The key issue is that the play itself is really very poor. And this frustrates me because this is the inaugural production of what ought to be an amazing new Manchester venue that speaks to the whole of the city….
It’s called Home remember!!
But what does it offer us? A German play from the 1920s, which may or may not be a masterpiece, crudely anglicised by transposing the characters to shouty northern stereotypes and presenting it as a piece of incoherent quasi expressionist pretentious misrerabilism.
Somewhere at the very heart of this artistic enterprise – which should be beating in time to the heart of the community who are paying for it – something has gone very wrong indeed.
I remember Ken Campbell once describing BBC Director General John Birt as: ‘…an alien, inadequately briefed’.
That’s how I feel about director Walter Meierjohann. His appointment is a piece of bold internationalism. I love Europe. I love European art, music, theatre, cinema. I will be voting to stay in the EU at the referendum. But the cultural Babelfish in Meierjohann’s ear is seriously taking the piss.
But hey, don’t listen to me, it’s garnered some wonderful reviews – five stars from The Times, four from the Observer…. And I can understand that national reviewers would want to look favourably at the opening production of a new venue, when we stand on the edge of what are likely to be horrifically lean times for publicly funded live performance. In that respect, I absolutely understand those who will no doubt balk at what appears to be the vociferous negativity of this blog. But art never got anywhere by developing a laager mentality, or pulling up the drawbridge on the fundamentals of its own standards.
I want Home to be better than this. I want coherence, content, excitement – and more than anything, I want it to be a palace of dramatic stories that actually illuminate the community where I live. You can’t just throw material at us and hope that a few northern accents, some tenuous historical cross-referencing, and a bit of tricksy video projection will make it “relevant”.
It won’t. No amount of clown make-up, or maniacally laughing grotesques, or posing super-numeries can paper over the worryingly hollow artifice of this production. The Emperor not only has no clothes, on this showing he is staggering around, punch drunk, in a pair of somewhat threadbare Y-fronts.

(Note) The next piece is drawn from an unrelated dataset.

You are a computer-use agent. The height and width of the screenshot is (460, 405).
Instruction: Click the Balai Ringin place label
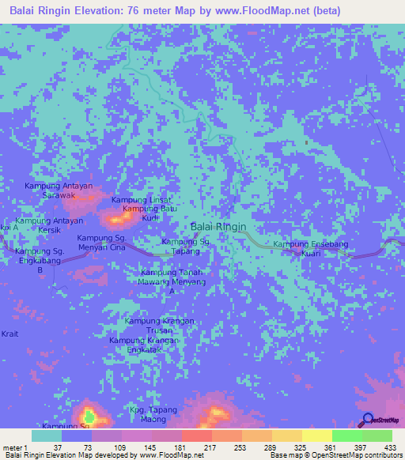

So – in the spirit of saying something constructive or shutting up – how to find him some nicer threads to put on…? I’m not a Mancunian, I’m an outsider of sorts, but I’ve spent more than half my life here, so maybe I have something positive to share with Mr Meierjohann.
What I love about this city is that, yes, it has its problems, but the reason it is spearheading initiatives like the Northern Powerhouse and is always changing and growing and leading the way is because it doesn’t waste much time sitting around feeling sorry for itself, or wallowing in simplistic political/class narratives. Manchester is steeped in extraordinary history – much of which has resonated around the planet. It’s not a city of victims. The meanings to be drawn from this history and the way its communities are constantly evolving, are complex and nuanced.
There’s a dry humour – driven by plain speaking, and a contempt for anything that smacks of pretension. It’s a humour that expects the worst – but is underpinned by pride, passion, ambition, self assurance and hope.
My plea to you Walter… take the dodgy Babelfish out of your ear…. and listen. You obviously know how to polish up a nifty bit of stage craft. Listen to the heart of the place you’re calling Home. Listen to it beating. And put that on your fantastic new stage.
If you don’t, you’ll drive us away, and it won’t be ‘Home’ to anyone. Please make it somewhere a lot of people are going to want to be, because if this is a taster of what’s to come, I’m genuinely worried that it won’t be.
Oh yes…. And lose the clown make-up. Please lose the clown make-up.